● The problem:
Verbatim transcription with images omitted: return the entries below in full.

● Task inputs:
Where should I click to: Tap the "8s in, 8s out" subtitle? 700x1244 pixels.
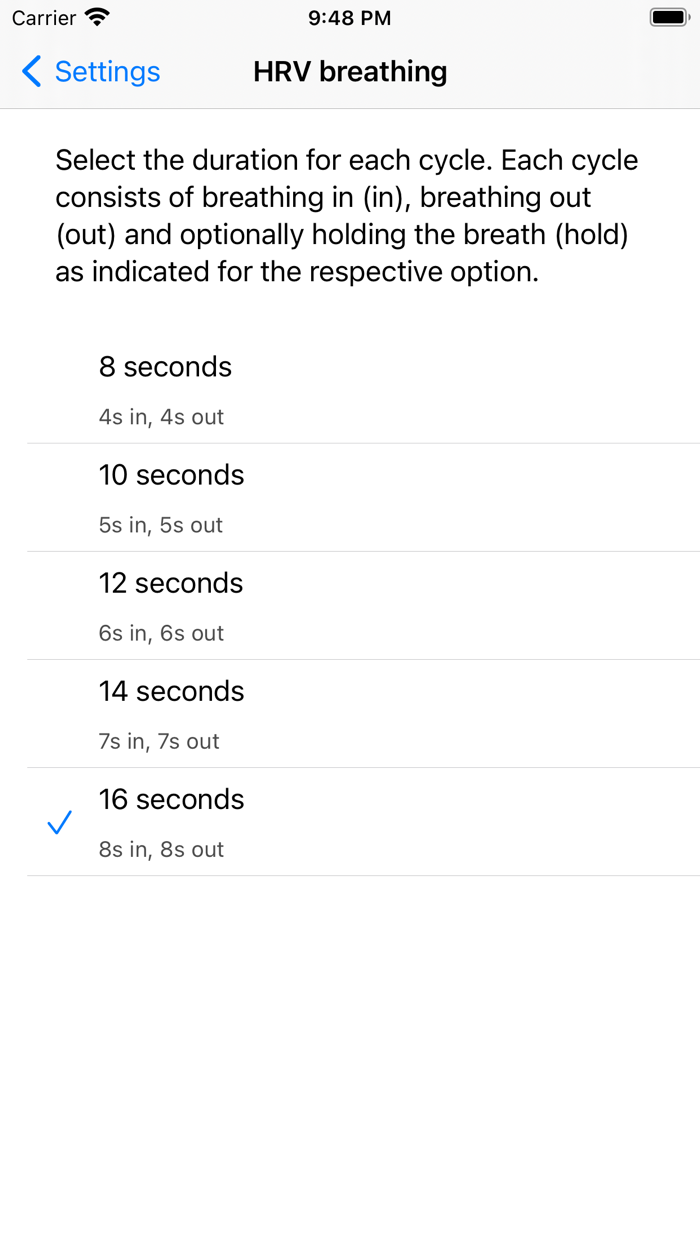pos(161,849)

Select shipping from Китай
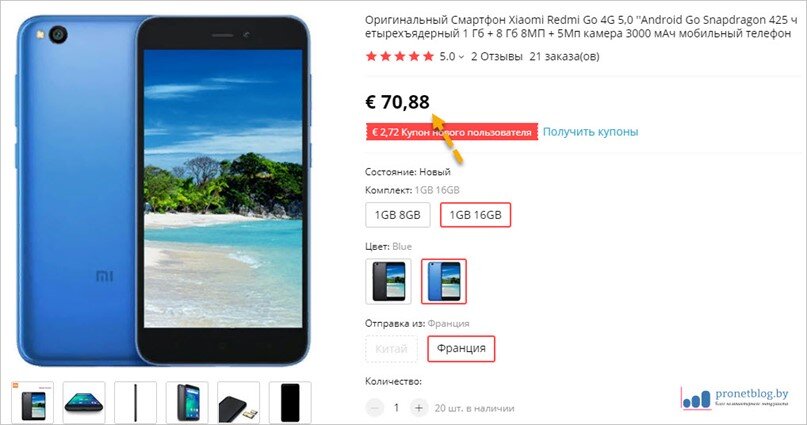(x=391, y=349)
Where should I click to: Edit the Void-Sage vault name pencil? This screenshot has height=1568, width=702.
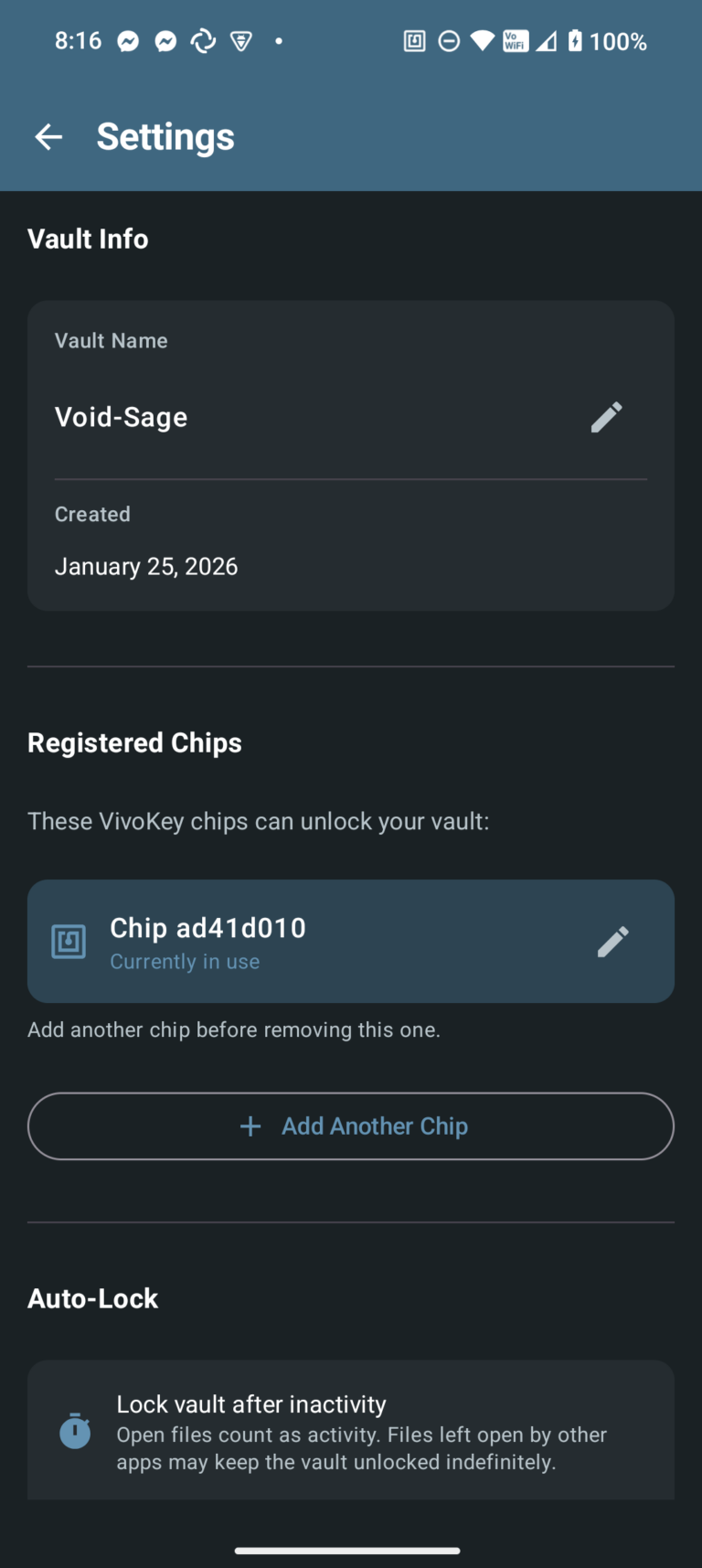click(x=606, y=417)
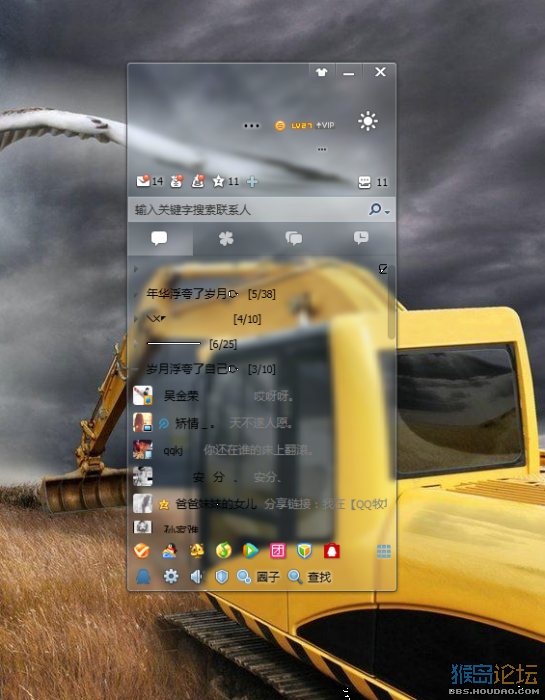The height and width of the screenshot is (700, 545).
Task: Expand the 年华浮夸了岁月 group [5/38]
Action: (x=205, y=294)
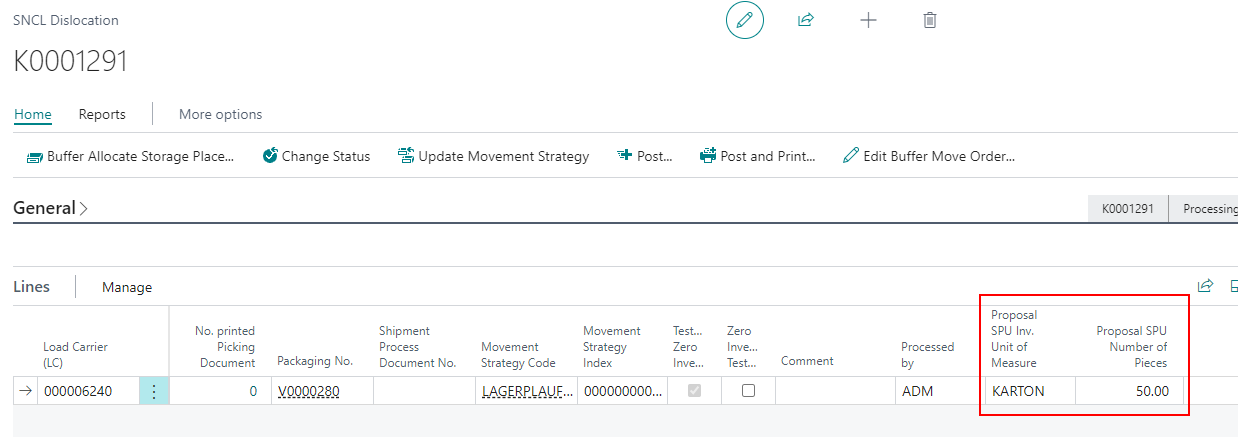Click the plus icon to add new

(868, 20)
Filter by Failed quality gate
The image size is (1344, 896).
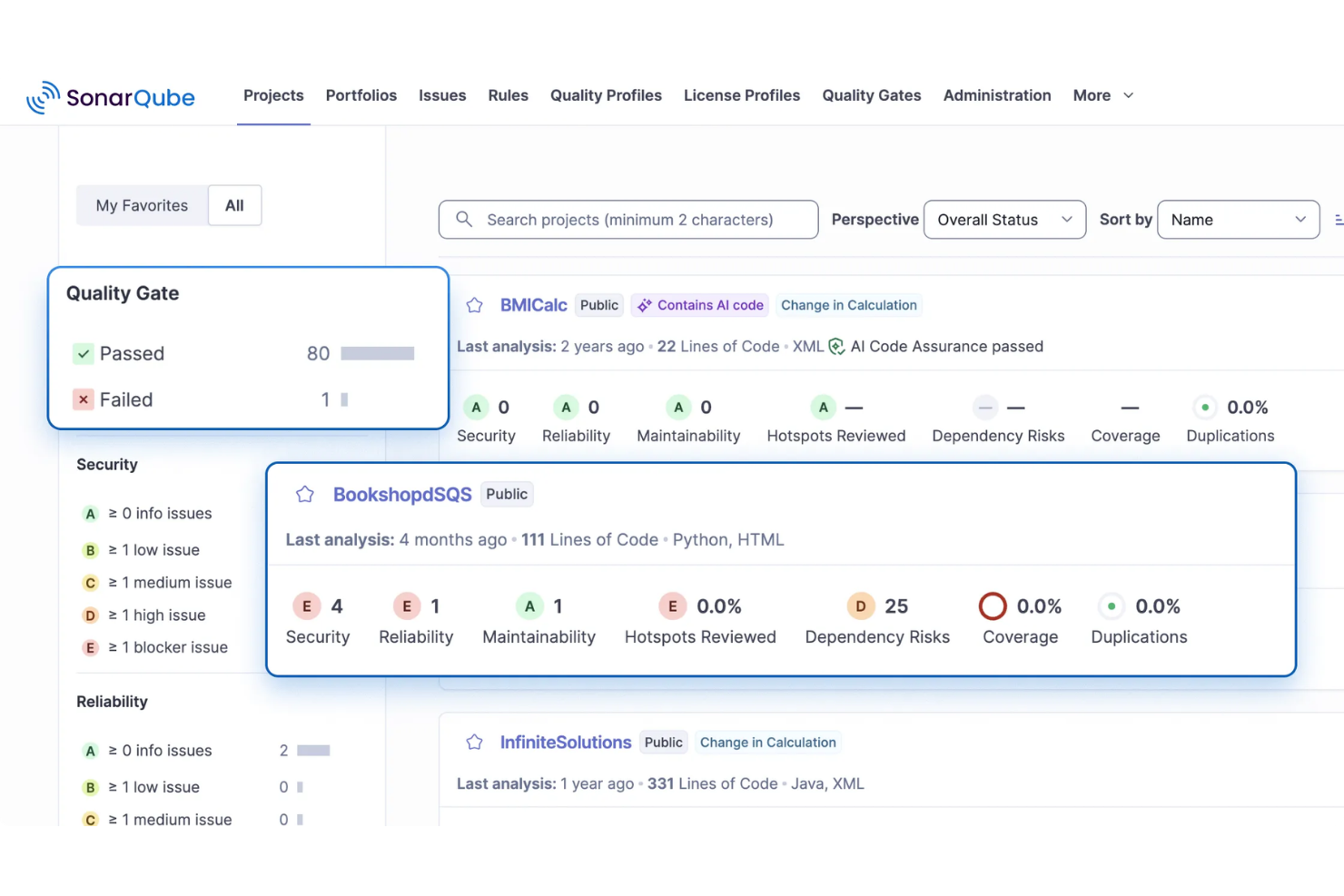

● Your response:
Where should I click to: Tap the "8s in, 8s out" subtitle? 700x1244 pixels.
pos(161,849)

Select shipping from Китай
(x=391, y=349)
Where should I click to: Edit the Void-Sage vault name pencil? This screenshot has height=1568, width=702.
click(x=606, y=417)
The height and width of the screenshot is (700, 545).
Task: Expand the 年华浮夸了岁月 group [5/38]
Action: (x=205, y=294)
Click the plus icon to add new

(868, 20)
Filter by Failed quality gate
The image size is (1344, 896).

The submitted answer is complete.